When Healthy Habits Backfire
Some Healthy Habits Can Cause Trouble; Find Out What to Do
4. Drinking water. From constipation to kidney failure, the risks of dehydration are well known. But drinking more water than your body needs can cause a perilous drop in the concentration of sodium in the bloodstream. This condition, known as hyponatremia, can trigger fatigue, headache, nausea, and vomiting; severe cases can be fatal. Hyponatremia is more common in people with kidney disease and congestive heart failure, but it also affects athletes -- who, mindful of the need to replace water lost through perspiration, often gulp water during endurance events. In 2002, researchers at Harvard University Medical School tested participants in the Boston Marathon and found that 13% were suffering from hyponatremia. Experts say healthy people should drink according to thirst, ignoring the familiar admonition to consume eight 8-ounce glasses of water a day. “The eight-by-8-ounce rule can potentially lead to diluting the kidneys and impair kidney function,” says Joseph Stubbs, MD, president of the American College of Physicians and an internist in private practice in Albany, Ga. What if you’re running a marathon or competing in another endurance event? “Guidelines generally recommend [consuming] no more than eight ounces every 45 to 60 minutes of exercise,” Stubbs says. “But that can vary according to how much sweating one does.”
5. Brushing your teeth. Good dental hygiene is essential for keeping teeth and gums healthy. But brushing too often or with too much pressure can thin the enamel, darkening teeth and giving them a “sandblasted” look. What’s more, aggressive brushing can cause gum recession, making the teeth painfully sensitive and raising the specter of tooth decay and loss. To avoid these problems, brush (and floss) gently twice a day. Make sure your brush has soft synthetic bristles with rounded tips.
6. Taking vitamin supplements. For most people, there’s little risk in following federal guidelines regarding the intake of vitamins and minerals. But some people far exceed the guidelines, assuming that bigger dosages will bring bigger health benefits.
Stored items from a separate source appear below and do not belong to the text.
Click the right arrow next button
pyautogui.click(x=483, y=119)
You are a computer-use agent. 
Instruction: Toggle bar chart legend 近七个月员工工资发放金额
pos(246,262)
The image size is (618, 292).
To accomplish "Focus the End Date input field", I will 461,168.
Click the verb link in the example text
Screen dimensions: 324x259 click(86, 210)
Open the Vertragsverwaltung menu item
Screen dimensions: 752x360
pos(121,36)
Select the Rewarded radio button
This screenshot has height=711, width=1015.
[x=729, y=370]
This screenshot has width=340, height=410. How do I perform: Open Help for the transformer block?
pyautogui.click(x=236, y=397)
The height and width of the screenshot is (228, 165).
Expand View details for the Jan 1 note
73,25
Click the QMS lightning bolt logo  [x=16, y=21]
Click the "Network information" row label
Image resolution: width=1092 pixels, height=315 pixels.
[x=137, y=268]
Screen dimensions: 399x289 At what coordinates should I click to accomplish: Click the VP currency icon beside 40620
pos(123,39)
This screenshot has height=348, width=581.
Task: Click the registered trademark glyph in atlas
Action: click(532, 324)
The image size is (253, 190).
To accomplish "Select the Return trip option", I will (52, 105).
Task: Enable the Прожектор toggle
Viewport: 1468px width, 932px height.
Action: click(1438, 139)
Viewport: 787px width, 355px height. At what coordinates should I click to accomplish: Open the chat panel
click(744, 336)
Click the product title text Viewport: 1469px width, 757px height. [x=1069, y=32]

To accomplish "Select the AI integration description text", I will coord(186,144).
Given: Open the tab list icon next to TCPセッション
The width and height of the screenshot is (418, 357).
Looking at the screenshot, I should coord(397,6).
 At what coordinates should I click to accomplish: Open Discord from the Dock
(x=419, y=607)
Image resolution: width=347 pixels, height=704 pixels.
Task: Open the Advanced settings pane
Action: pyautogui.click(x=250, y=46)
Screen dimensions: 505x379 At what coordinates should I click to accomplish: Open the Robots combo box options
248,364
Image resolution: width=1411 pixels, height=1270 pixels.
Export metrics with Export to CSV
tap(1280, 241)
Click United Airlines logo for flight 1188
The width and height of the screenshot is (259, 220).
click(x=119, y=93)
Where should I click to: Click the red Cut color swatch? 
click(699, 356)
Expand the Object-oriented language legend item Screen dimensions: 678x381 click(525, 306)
In fact, vitamin overdoses can trigger serious health problems. Hypervitaminosis A, for instance, can cause nausea, diarrhea, rashes, and metabolic disturbances, among other things. “I’ve seen people literally turn yellow from consuming too much vitamin A,” Stubbs says. The bottom line: If you're going to take vitamins, don't overdo it -- too much can be risky.
7. Sleeping late. Especially for people whose busy schedules leave them sleep deprived during the week, getting a little extra shuteye on weekends sounds like the responsible thing to do. After all, adequate sleep not only curbs fatigue and mental fogginess but also cuts the risk for serious medical conditions, including obesity, high blood pressure, stroke, and autoimmune disorders. Problem is, varying one's sleep patterns -- sleeping late on weekends or napping during the day -- can trigger headaches in some people. Doctors say that it’s best to stick to the same sleep schedule all week long -- especially if you’re prone to migraines. Better to make your sleep schedule healthier all week long than to count on weekends to make up for it.